Segment Start: EXCERPTED PASSAGE

Carl Pope, executive director of the Sierra Club was also not pleased.

“We need to prioritise the cleanest, cheapest and fastest ways to reduce emissions, and nuclear power is neither clean, cheap, nor fast nor safe,” he told reporters last month.

“The loan guarantees announced today may ease the politics around comprehensive clean energy and climate legislation,” said Pope, “but we do not believe that they are the best policy.”

Denunciations of ‘clean coal’

The legislation also pushes for “clean coal” – a US term for CCS, one of Bellona’s signature climate abatement strategies. But, while clean coal is embraced by coal producing and dependent states, it is also the target of withering criticism from some of the world’s most powerful environmental groups like the National Resources Defence Council (NRDC).

“NRDC knows there is no such thing as ‘clean coal.’ Said NRDC President Frances Beinecke in an email interview with Bellona Web on Thursday.  “Every single step in the coal power cycle is dirty, from the profoundly destructive mountaintop removal mining to the smokestack emissions, which are responsible for 24,000 deaths a year.” She acceded however that coal is “cheap and abundant “and “will continue to be a part of our energy portfolio for awhile.”

Segment End: EXCERPTED PASSAGE
Segment Start: PROVIDED INFORMATION

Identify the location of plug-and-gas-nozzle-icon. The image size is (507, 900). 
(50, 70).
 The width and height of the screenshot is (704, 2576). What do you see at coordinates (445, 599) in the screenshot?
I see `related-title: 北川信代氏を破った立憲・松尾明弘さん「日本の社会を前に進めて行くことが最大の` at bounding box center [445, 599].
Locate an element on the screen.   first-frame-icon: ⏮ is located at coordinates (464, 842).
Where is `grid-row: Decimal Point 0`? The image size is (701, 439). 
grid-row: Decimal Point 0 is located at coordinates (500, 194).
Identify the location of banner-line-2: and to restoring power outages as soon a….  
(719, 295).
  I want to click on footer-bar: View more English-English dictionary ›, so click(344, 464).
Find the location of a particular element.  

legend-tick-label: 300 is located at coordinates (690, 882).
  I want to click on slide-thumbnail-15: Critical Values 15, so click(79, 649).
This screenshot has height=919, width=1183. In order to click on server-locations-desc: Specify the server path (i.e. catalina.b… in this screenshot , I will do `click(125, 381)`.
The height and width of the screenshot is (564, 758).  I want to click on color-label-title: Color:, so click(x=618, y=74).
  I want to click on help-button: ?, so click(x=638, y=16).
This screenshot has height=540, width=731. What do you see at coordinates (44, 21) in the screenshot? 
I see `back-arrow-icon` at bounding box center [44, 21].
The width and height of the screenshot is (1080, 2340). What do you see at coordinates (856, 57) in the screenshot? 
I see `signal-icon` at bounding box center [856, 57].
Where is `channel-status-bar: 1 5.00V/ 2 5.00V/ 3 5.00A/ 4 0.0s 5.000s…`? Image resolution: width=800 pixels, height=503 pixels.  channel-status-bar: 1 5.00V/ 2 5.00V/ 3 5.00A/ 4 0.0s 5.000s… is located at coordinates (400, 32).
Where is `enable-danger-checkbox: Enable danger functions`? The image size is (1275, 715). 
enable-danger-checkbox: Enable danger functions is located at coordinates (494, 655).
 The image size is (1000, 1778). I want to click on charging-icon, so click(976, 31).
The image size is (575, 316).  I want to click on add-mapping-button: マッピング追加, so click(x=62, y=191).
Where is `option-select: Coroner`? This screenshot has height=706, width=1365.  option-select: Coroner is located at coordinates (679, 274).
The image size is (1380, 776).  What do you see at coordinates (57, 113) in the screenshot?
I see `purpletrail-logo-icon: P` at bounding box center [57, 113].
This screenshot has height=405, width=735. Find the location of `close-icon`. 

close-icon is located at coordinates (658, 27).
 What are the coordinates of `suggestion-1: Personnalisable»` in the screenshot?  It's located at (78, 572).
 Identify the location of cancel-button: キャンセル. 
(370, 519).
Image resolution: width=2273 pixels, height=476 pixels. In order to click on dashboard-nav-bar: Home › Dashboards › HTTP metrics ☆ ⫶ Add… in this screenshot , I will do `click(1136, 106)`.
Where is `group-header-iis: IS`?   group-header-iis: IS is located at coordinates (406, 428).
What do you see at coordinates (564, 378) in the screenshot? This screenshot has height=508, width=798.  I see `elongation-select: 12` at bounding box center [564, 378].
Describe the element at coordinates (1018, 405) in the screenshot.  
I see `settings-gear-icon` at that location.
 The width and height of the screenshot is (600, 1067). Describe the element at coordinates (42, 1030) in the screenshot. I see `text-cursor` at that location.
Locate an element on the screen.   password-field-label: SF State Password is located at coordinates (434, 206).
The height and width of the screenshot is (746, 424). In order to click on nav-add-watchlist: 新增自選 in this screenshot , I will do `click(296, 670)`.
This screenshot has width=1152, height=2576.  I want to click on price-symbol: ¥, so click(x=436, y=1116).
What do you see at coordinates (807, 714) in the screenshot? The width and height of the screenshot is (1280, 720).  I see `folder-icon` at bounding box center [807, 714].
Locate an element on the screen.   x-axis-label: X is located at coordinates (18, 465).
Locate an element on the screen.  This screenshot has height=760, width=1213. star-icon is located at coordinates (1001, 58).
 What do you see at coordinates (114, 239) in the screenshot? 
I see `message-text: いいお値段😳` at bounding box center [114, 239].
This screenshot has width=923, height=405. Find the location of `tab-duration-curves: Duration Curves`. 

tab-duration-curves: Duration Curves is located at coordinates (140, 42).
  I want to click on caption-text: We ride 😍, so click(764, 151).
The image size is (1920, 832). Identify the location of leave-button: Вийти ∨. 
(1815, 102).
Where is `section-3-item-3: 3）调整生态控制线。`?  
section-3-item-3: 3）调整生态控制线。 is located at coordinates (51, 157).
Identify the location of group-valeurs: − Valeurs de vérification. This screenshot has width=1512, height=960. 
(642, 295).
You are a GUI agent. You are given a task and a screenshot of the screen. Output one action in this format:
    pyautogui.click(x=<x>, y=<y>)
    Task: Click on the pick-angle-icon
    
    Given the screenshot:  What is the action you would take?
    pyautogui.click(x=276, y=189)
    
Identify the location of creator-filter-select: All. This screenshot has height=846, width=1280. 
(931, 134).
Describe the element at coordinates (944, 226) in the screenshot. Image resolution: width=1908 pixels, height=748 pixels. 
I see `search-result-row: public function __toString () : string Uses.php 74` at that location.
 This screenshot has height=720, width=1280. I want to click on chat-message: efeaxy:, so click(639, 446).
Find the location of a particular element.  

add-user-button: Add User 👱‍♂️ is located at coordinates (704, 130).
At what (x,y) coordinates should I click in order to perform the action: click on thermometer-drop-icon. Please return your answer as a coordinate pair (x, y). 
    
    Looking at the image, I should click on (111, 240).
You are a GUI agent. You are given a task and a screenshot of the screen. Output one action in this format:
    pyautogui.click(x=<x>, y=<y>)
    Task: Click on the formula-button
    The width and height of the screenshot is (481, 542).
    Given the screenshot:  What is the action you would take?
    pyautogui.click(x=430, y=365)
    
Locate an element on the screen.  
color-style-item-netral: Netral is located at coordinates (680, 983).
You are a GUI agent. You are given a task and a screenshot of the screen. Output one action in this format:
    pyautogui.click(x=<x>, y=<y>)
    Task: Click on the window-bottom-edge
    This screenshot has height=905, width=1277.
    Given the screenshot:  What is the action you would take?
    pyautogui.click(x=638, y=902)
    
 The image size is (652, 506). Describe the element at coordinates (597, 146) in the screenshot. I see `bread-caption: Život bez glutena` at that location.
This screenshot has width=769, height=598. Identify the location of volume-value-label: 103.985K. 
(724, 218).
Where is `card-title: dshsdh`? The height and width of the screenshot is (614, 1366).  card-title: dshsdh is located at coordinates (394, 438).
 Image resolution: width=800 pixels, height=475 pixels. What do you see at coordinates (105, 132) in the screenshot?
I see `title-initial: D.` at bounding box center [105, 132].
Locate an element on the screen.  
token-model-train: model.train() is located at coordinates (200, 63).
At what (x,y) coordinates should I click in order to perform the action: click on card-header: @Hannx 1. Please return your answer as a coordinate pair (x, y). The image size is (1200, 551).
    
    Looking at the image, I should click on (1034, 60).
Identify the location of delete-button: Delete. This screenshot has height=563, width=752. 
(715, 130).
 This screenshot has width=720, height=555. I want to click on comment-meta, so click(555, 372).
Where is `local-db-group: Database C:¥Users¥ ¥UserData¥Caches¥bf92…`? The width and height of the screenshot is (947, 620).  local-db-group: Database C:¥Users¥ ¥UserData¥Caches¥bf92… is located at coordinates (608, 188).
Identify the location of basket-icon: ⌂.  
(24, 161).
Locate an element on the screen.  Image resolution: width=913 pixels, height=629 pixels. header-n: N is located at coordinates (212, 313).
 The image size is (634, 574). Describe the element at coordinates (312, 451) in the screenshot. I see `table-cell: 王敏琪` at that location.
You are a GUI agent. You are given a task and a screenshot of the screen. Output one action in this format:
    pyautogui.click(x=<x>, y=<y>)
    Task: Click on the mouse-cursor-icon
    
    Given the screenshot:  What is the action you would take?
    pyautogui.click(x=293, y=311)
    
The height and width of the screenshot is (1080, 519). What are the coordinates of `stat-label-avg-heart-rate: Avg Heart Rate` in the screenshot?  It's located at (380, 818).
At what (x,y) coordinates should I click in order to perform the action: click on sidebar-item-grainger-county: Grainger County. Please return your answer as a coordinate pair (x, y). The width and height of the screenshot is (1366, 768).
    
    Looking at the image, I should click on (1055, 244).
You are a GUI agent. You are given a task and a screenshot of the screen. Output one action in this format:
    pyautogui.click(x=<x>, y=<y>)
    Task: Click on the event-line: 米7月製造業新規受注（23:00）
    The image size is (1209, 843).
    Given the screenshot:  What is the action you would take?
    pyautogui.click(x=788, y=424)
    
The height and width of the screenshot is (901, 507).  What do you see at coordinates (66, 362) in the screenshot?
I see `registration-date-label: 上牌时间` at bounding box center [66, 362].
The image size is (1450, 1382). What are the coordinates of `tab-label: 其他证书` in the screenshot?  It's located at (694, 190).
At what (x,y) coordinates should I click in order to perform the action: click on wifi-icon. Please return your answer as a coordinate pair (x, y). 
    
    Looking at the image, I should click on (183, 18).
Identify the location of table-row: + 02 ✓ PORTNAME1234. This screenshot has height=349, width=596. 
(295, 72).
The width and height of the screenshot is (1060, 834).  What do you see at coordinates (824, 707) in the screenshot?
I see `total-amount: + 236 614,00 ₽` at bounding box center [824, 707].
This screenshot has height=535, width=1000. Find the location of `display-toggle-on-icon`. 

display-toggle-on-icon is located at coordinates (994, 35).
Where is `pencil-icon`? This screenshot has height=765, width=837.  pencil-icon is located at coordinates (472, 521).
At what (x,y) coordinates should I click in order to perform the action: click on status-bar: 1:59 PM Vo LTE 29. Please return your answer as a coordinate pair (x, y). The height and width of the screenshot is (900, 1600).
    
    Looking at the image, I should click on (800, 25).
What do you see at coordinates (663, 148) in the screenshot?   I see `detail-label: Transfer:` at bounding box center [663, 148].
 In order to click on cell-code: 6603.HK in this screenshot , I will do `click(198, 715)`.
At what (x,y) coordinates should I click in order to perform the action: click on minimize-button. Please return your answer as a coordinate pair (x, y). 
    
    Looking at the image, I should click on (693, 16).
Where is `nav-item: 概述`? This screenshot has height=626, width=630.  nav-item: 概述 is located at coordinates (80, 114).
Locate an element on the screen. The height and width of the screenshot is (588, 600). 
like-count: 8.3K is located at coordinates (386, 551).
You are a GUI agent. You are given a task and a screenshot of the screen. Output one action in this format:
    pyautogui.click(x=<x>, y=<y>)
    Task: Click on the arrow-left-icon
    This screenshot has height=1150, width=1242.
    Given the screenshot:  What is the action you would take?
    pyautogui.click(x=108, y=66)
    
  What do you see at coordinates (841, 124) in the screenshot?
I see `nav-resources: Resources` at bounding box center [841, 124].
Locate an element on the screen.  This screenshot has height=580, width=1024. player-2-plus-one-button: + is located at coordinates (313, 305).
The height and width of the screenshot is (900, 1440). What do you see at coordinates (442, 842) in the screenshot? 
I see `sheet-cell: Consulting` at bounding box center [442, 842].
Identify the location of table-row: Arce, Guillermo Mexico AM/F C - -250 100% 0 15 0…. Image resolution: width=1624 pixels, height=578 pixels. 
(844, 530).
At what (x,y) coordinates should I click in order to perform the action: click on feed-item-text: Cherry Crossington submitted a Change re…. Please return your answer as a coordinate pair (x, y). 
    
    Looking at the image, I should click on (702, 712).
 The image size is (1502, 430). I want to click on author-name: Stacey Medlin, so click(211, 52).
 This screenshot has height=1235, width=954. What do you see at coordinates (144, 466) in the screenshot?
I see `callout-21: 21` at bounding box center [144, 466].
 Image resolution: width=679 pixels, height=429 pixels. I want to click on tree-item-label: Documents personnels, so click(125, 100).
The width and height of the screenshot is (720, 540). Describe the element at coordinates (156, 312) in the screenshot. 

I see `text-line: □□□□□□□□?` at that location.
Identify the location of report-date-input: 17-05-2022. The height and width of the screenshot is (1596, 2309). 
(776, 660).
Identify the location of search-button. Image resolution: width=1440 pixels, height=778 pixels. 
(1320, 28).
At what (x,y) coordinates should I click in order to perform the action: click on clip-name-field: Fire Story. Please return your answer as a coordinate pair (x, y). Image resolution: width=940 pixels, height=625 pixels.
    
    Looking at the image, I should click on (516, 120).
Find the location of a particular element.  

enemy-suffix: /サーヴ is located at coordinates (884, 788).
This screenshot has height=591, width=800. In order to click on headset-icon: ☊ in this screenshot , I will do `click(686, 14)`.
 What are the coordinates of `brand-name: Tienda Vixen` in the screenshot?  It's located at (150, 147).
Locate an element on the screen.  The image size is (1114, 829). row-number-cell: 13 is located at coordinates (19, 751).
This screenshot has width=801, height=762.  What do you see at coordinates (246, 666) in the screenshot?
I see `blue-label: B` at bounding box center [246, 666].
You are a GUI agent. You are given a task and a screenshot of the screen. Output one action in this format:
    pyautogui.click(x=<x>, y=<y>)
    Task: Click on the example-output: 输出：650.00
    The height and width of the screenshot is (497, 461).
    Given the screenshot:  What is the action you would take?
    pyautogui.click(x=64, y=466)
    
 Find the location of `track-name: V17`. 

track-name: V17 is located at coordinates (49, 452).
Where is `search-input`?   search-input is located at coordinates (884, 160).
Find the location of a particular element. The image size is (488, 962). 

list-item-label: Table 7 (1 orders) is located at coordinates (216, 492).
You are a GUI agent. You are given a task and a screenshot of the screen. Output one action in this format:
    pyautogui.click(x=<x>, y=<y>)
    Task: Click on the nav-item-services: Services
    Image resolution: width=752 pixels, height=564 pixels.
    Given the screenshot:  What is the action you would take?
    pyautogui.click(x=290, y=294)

Segment End: PROVIDED INFORMATION

→ **ABOUT THIS EXERCISE**
Copy out the passage on nuclear power and clean coal, beginning at "Carl Pope, executive" and stopping after "Defence Council (NRDC).", and swap "reporters" for "journalists" wherever it occurs.

→ **SOLVED EXERCISE**
Carl Pope, executive director of the Sierra Club was also not pleased.

“We need to prioritise the cleanest, cheapest and fastest ways to reduce emissions, and nuclear power is neither clean, cheap, nor fast nor safe,” he told journalists last month.

“The loan guarantees announced today may ease the politics around comprehensive clean energy and climate legislation,” said Pope, “but we do not believe that they are the best policy.”

Denunciations of ‘clean coal’

The legislation also pushes for “clean coal” – a US term for CCS, one of Bellona’s signature climate abatement strategies. But, while clean coal is embraced by coal producing and dependent states, it is also the target of withering criticism from some of the world’s most powerful environmental groups like the National Resources Defence Council (NRDC).